Crystal Fischetti Wants to Heal You with Art

The London-based painter has created an original studio soundtrack for Elephant. Her vibrant colour palettes are frequently informed by her chromesthesia, a form of synesthesia that mixes colour and sound. 

Crystal Fischetti, Bliss With You, 2020. Courtesy of the artist and Grove Square Galleries
Crystal Fischetti, Bliss With You, 2020. Courtesy of the artist and Grove Square Galleries

Crystal Fischetti’s work unites the tangible and intangible worlds. She uses painting as a means to heal and create ‘uplifting experiences’, and much of her creative process is informed by spiritual or shamanistic practices. Alongside making sculpture, painting and site-specific installations, she also conducts healing sessions, such as cartomancy readings (things like Tarot, Oracle and Angel cards), and these two sides of her practice are intrinsically linked.

Fischetti’s colour palettes are frequently informed by her more outré leanings, namely, her chromesthesia: a form of synesthesia that mixes colour and sound. She has a keen interest in music, viewing it as one aspect of  life and art that prioritises transcendence, energy and movement. She has created a Studio Soundtrack for Elephant, and discusses sixth senses and the problems with artistic labels.

 

 

Tell me more about your chromesthesia.

I’m a psychic medium, essentially. Chromesthesia is just one element of the many crossings of the senses that I experience. I’m clairaudient [the power to hear sounds said to exist beyond the reach of ordinary experience or capacity, such as the voices of the dead], and clairsentient [the ability to feel the past, present and future emotional state of other people]. Messages come to me through the mixing of senses, so sometimes I can taste something in the ethers, but I can’t necessarily see it. Chromesthesia is like hearing colour. 

I developed this sense when I was living in LA for four years. These are things that you can develop through training—it’s nothing majorly special—but I do have a really open, let’s say ‘third eye’, like a sixth sense. When I paint I can hear colour, and I know which other colours I need to place on the painting according to the sound they’re vibrating at.

So rather than you hearing things and then painting the colours, you ‘hear’. Each colour in your painting informs the next according to its ‘sound’?
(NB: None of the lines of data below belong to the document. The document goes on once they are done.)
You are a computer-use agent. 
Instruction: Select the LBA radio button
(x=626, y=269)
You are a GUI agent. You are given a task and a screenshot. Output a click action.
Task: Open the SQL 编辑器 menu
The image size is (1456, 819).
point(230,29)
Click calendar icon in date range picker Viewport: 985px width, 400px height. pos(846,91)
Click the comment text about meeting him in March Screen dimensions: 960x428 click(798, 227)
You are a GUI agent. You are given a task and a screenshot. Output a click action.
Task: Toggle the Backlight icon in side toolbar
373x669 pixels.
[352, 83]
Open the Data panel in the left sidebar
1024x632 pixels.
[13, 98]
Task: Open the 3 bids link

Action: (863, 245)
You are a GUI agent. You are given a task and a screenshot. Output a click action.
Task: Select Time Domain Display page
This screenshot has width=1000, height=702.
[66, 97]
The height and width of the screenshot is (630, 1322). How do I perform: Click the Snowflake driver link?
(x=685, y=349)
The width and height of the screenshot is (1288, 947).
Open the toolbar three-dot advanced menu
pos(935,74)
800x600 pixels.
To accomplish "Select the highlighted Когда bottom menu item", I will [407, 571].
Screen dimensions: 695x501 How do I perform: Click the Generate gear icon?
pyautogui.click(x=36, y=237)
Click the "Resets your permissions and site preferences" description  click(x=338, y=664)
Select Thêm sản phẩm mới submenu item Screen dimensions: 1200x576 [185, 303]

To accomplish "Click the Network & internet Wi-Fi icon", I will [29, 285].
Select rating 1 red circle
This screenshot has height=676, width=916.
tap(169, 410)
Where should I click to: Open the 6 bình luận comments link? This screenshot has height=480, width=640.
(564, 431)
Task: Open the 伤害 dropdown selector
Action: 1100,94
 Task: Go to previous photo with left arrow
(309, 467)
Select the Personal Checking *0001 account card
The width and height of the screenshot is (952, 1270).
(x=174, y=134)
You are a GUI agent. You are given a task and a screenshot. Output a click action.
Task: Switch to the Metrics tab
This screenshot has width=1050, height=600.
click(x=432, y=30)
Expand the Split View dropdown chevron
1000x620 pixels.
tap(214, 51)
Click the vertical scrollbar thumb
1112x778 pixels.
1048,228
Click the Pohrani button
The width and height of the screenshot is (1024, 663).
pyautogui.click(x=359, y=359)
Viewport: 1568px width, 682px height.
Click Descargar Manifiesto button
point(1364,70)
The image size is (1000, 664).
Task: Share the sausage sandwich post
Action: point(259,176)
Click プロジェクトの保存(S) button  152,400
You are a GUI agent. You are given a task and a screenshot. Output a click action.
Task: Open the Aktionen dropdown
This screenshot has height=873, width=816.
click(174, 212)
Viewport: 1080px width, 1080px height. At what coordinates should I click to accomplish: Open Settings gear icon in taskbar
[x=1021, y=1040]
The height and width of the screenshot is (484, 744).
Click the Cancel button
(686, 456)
Yeah, that’s exactly it. But I’m also human! I’m based in London, I’m from London, and I’m Italian and Colombian so I absolutely love music; it’s in my blood. South American music exists in my soul. For me, it’s like eating honey or something.

  • Crystal Fischetti, No Ordinary Reality, 2020. Courtesy of the artist and Grove Square Galleries
  • Crystal Fischetti, Light'n the Darkness, 2020. Courtesy of the artist and Grove Square Galleries
  • Crystal Fischetti, No Ordinary Reality (left); Light'n the Darkness (right), 2020. Courtesy of the artist and Grove Square Galleries

When did you first realise you had those sort of capacities?

I’ve always been in tune, as it were, ever since I was a child. I had a lot of spirits that wanted to communicate with me; I knew that because I couldn’t sleep. I had visitations, sleep paralysis… some of it was really scary. It was mainly at night. It was really heavy. I had poltergeists as well, playing around with technology and things—even my Tamagotchi. My mum woke up one morning and all the plates and cups were on the floor. Alarm clocks would go off without any batteries, wardrobe doors would open and close. It was just too much, I didn’t know what to do with it. Growing up, I’ve continued to be very intuitive; knowing which road to take to stay away from danger, that kind of thing.  

  • Crystal Fischetti, Grant Access:Access Granted, 2020. Courtesy of the artist and Grove Square Galleries
  • Crystal Fischetti, Feelings of Entropy, 2020. Courtesy of the artist and Grove Square Galleries
  • Crystal Fischetti, Grant Access: Access Granted (left); Feelings of Entropy (right), 2020. Courtesy of the artist and Grove Square Galleries

How do those abilities impact how you make your work, and how does it translate visually in your art?

Most recently I created 36 paintings for a solo show at Grove Square Galleries, because I’m 36 years old. The paintings are pretty large and impactful for viewers to see. There is an installation at the back of the gallery. People walk around hanging canvases which are choreographed in a way that carries a message of invoking the spirit, creating a connection between the non-tangible and the tangible worlds that you can also see in my paintings hanging on the wall. 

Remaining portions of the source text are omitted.